In the jumping portion of the clinic, Tucker was a downright angel. To be honest I had no intention of jumping, and came out with no standing martingale in a plain loose ring snaffle. But when I told Jeff that Tucker hadn't jumped since coming back to work (assuming we'd be on the same page about not jumping during the lesson), Jeff responded with a cheerful "oh okay, we'll just jump a little bit then!" (Insert moment of panic here.)
Thankfully, I had absolutely no reason to worry, since Tucker decided to wear his halo that day. We were conservative and probably didn't do more than a dozen jumps, but enough to make me fall in love with the big brown horse all over again. He was soft, and responsive, and quiet, and landed almost every lead like he hadn't missed a beat. Such a great horse.
Also -- and here's what got me super excited -- he is straighter! The dressage is working! One of the exercises was to canter up the quarter line and then about midway, turn up the diagonal to a little oxer.

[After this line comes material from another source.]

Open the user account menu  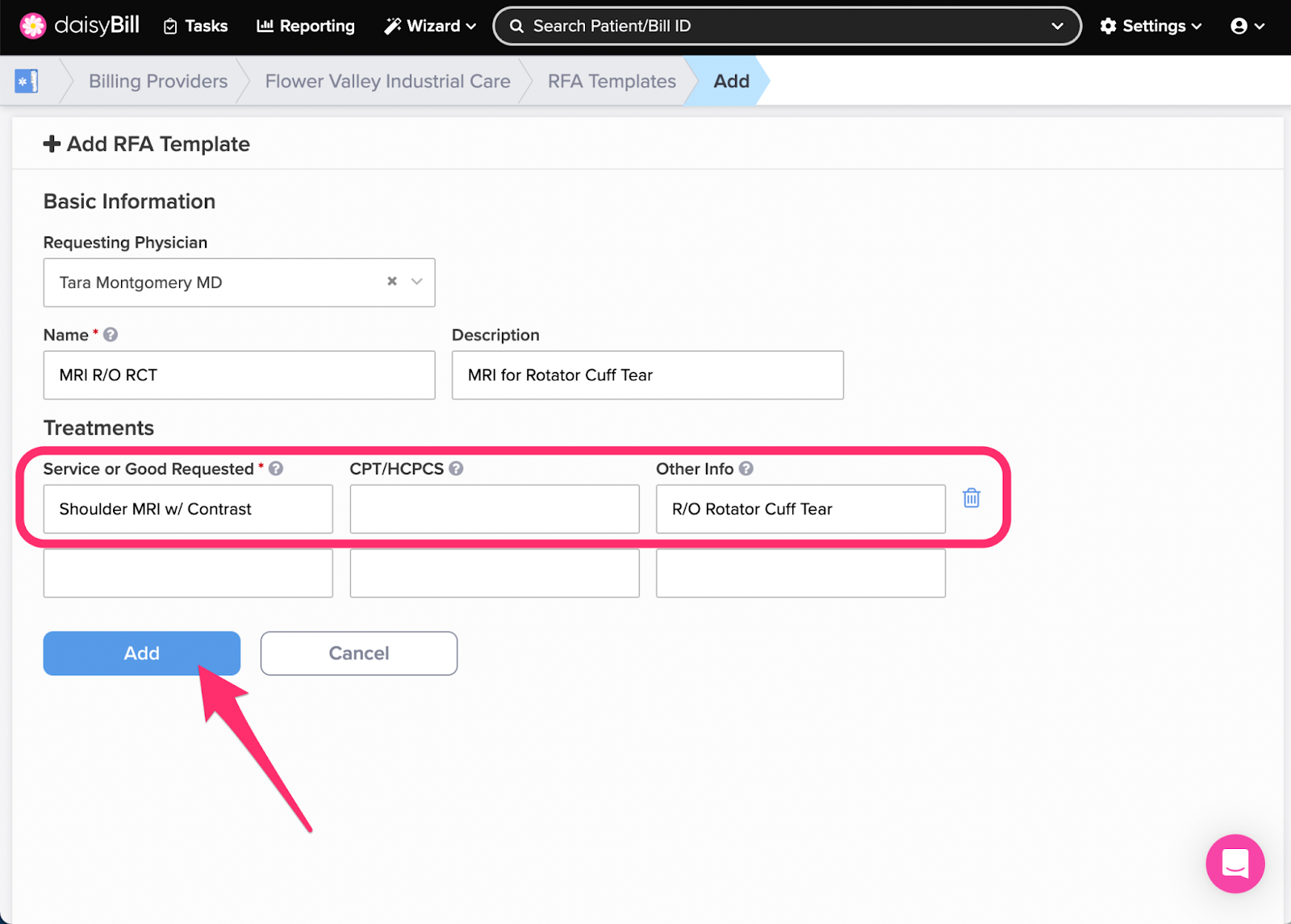tap(1247, 26)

When I first saw it I inwardly groaned because I was sure I'd lose his outside shoulder on the turn. But I just remembered our "quarter turns" on the haunches, pushed his shoulders in with my outside leg and seat, and rode from one straight line to the next... And it worked!! Lightbulb Moment Number One! (There are more, but I'll fill you guys in as we go.)
As for me, Jeff repeatedly said I am a "beautiful two point rider" which made me beam like a little kid, but (how come there's always a "but"?) that means I need to stay still at the jumps because otherwise I'm jumping way ahead. Also, when the distance is tight, then I need to get into a half seat in front of the jump so I'm out of Tucker's way. I could feel myself jumping ahead and was able to fix it a couple of times, but... apparently the three months off took more of a toll on me than Tucker, and while he came back swinging, I was pretty darn rusty.
All in all though, we had a great day. After the clinic Tucker hung out in the barn (he loves visiting Stoneleigh) with his ice boot on and the girls went to lunch and talked horse, and then we sat on the deck in the sunshine with some wine and talked more horse. Absolutely perfect. There is nothing like getting your horse home and all ready for bed after a good day's work, is there?